Big Data Engineer Resume
5.00/5 (Submit Your Rating)
Plano, TX
SUMMARY
- Over 4 years of professional IT experience as Big Data Engineer.
- Experience in Complete Software Development Life Cycle (SDLC) which includes Requirement Analysis, Design, Coding, Testing and Implementation using Agile (Scrum), TDD and other development methodologies.
- Expertise in AWS Cloud Services (S3, EMR, EC2) and Snowflake Computing.
- Strong understanding of Data warehouse concepts like ETL, Star Schema, Snowflake, data modeling experience using Normalization, Business Process Analysis, Dimensional Data modeling, physical & logical data modeling.
- Experience in setting cluster in Amazon EC2 & S3 including the automation of setting & extending the clusters in AWS Amazon cloud.
- Hands on experience in data transformation operations, by implementing various functions, for loading and evaluating data in the relations.
- Loading log data into HDFS by collecting and aggregating the data from various sources.
- Worked extensively on different databases Oracle, MySQL and have good database programming experience with SQL.
- Expert in handling the various source schemes such as Flat files, DB2, MS SQL server, Excel, Oracle, Csv files, Teradata, XML files.
- Worked on GIT for version control, JIRA for project tracking.
TECHNICAL SKILLS
Programming Languages: Core Java, Python, Scala.
AWS Services: EMR, S3, EC2, Lambda
Big Data Technologies: Hadoop, HDFS, Snowflake Computing, Scala, Spark.
Databases: MySQL, SQL Server.
NoSQL Databases: HBase and Cassandra.
Scripting and Query Languages: UNIX Shell scripting, SQL and PL/SQL.

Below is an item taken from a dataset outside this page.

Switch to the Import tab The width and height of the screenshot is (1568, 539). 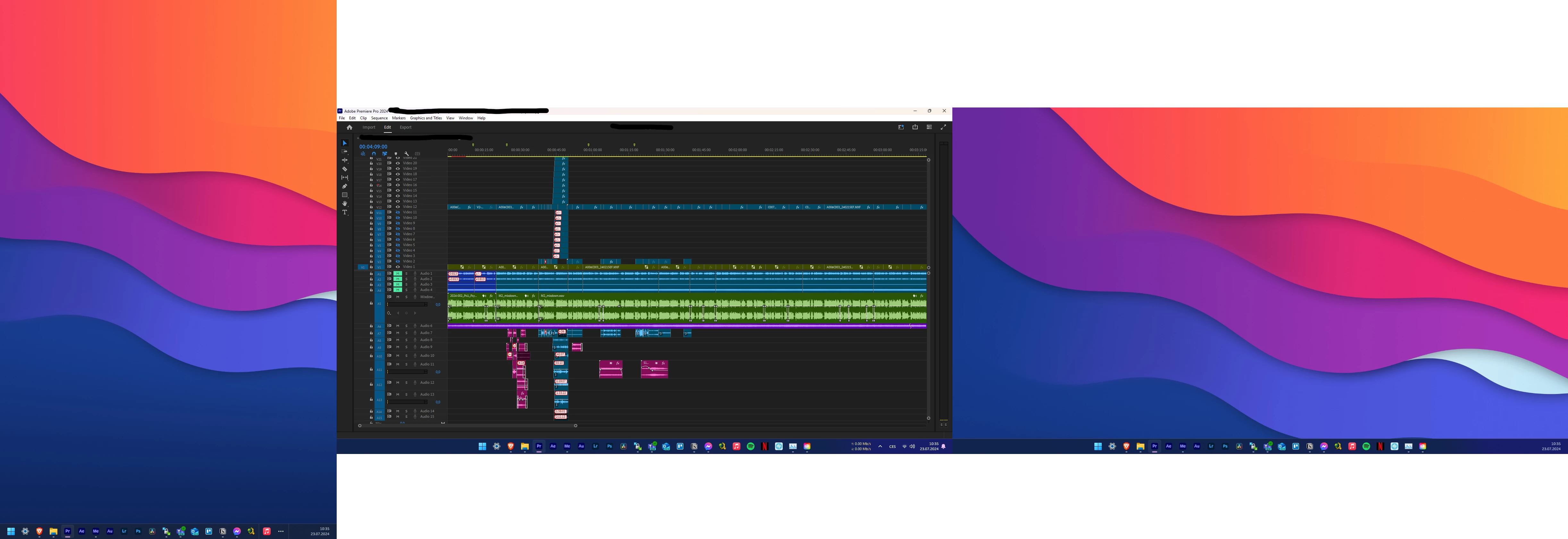tap(369, 127)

Operating Systems: Windows, Linux
Other Tools: Eclipse, Tableau 10.1, Informatica, Control - M, ServiceNow
PROFESSIONAL EXPERIENCE
Confidential - Plano, TX
Big Data Engineer
Responsibilities:
- Involved in gathering the business requirements, designing and development.
- Responsible to review and understand how Quantum (Spark Wrapper) is used to ingest and process batch and real-timedatausing Apache Spark, Scala and SQL.

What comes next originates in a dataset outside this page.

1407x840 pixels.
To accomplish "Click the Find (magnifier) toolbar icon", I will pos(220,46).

- This project required an understanding of business rules, business logic, and use cases to be implemented.
- Worked in a cloud environment on Amazon AWS using a Multistage deployment environment.
- The project involved sources ofdataas disparate as CSV, Parquet, Avro, Kafka, Snowflake Tables, etc.
- Developed Quantum workflows to read parquet files from S3 buckets and apply transformations, joins, filters, and SQL queries to different dataframes and create output datasets.
- Synchronized and ensured high availability ofdatasources through AWS regions.
- Prepared use cases, mockdataand error scenarios to test workflows execution in an EMR Cluster to be deployed from Dev to Test to QA.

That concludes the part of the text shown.